Çıkar endeksli batı uygar (sız)lığının çıkarı esas olunca hiçbir hukuk ve insani değerlerle örtüşmeyen samimiyetsizliği, güvenilmezliği Cizre trajedisiyle açığa çıkmıştır. Bu dehşet verici kin ve katliamlar neyin intikamıdır? Denilebilinir ki onlarca güvenlik görevlisi de bu çatışmalarda yaşamını kaybetmekte onların yakınları ve aileleri de acı çekmektedir. Elbette bu doğru bir tespittir ancak buna neden olan iradi güç elbette AKP iktidarıdır. Bu iktidar anlayışının öncelliği çekilen acılar yerine kendi egemenlik anlayışı olduğu için bu acılar yaşanmaktadır. Burada acıları ve ölümleri yarıştırarak, karşılıklı olarak daha fazla acı ve ölüm üreterek çare bulmanın mümkün olmadığını aklı ve vicdanı yerinde olan herkes bilmektedir.

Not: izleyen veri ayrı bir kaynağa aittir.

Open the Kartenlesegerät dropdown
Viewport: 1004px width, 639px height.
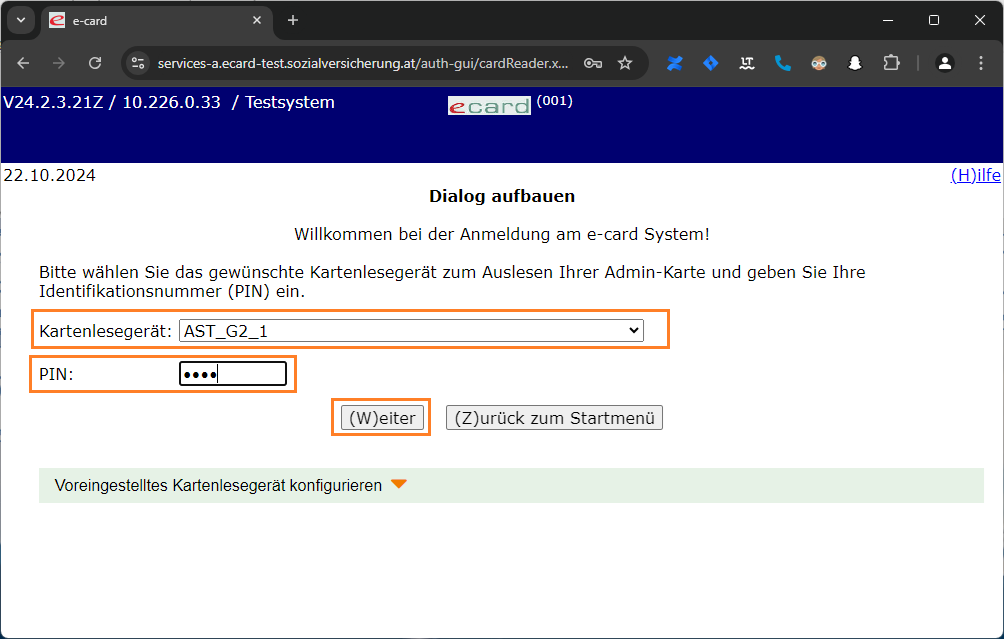[411, 331]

Otuz yılı aşkın acı deneyimden bu gerçekliği anlamak mümkün iken, sadece egemen iktidarın ebedi iktidar arzusu uğuruna insanlık değerleri açısından sürdürülmesi imkansız olan bu durum daha ne kadar sürdürülecektir.

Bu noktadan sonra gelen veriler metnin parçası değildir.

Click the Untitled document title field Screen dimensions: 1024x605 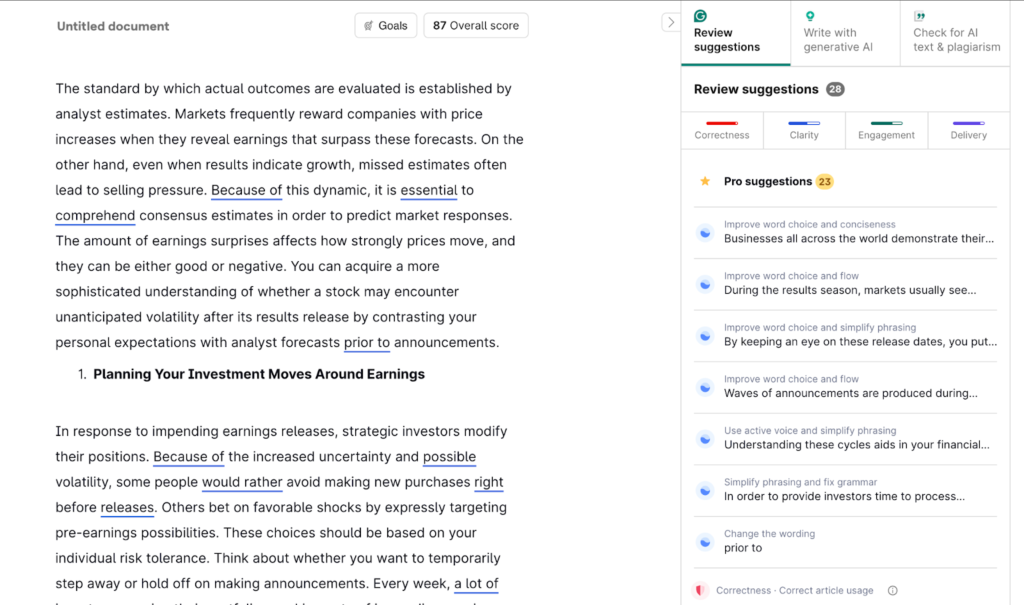[x=113, y=26]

Vahşet, dehşet ve infaz bodrumlarından geride kalanlar İnsanlığın ortak utanç tablosu olarak karşımıza çıkmaktadır. Savunmasız olduğu açık her yaştan param parça edilmiş insan görüntüleri, İnfaz edilmesi yetmemiş, soyularak çıplak görüntüleri teşhir edilen kız çocukların perişan görüntülerini hangi kahramanlık öyküsü ile, hangi din ve inanç değeri ile, hangi ulusal ve ulusal arası savaş kuralı veya insancıl hukuk ilkeleriyle bağdaştırabiliriz. Burada açık bir orantısızlık ve kuralsızlık durumu ile karşı karşıyayız. Anne, Baba, eş,çocuk ve kardeşlerin çaresiz haykırışları altında, dünyanın gözleri önünde gerçekleşen bu soykırım ve soykırım sonrasında cenazeler e yönelik yapılan insanlık dışı muameleyi dünya insanlığının unutması asla mümkün olmayacaktır. Savaş ve çatışma ortamlarında silahlanarak karşı karşıya gelen güçlerin birbirlerini öldürmeleri bir savaş kuralı sayılabilir.Ancak birbirlerinin ölüsüne insanlık değerleriyle bağdaşmayan muamelede bulunmaları ne savaş nede insanlık kuralarıyla bağdştırılamaz.
Yaşananlar sadece insanlığa karşı bir suç değil, Din referanslı bir iktidarın insanlık şerefiyle haysiyeti ile oynaması söz konusudur. İsra suresi 70. Ayetinde “Ant olsun ki biz insanı şerefli kıldık” Müslüman’ı veya herhangi bir inancı değil tüm insanlığı şerefli kıldığını dolayısıyla insan şerefiyle, haysiyeti ile oynamanın Allahın yaratımına ağır bir müdahaleden asla farkı yoktur. Bu günahı işleyen ve işletenler sadece insanlık önünde değil Allahın huzurunda da hesap vereceklerini unutmamalılar.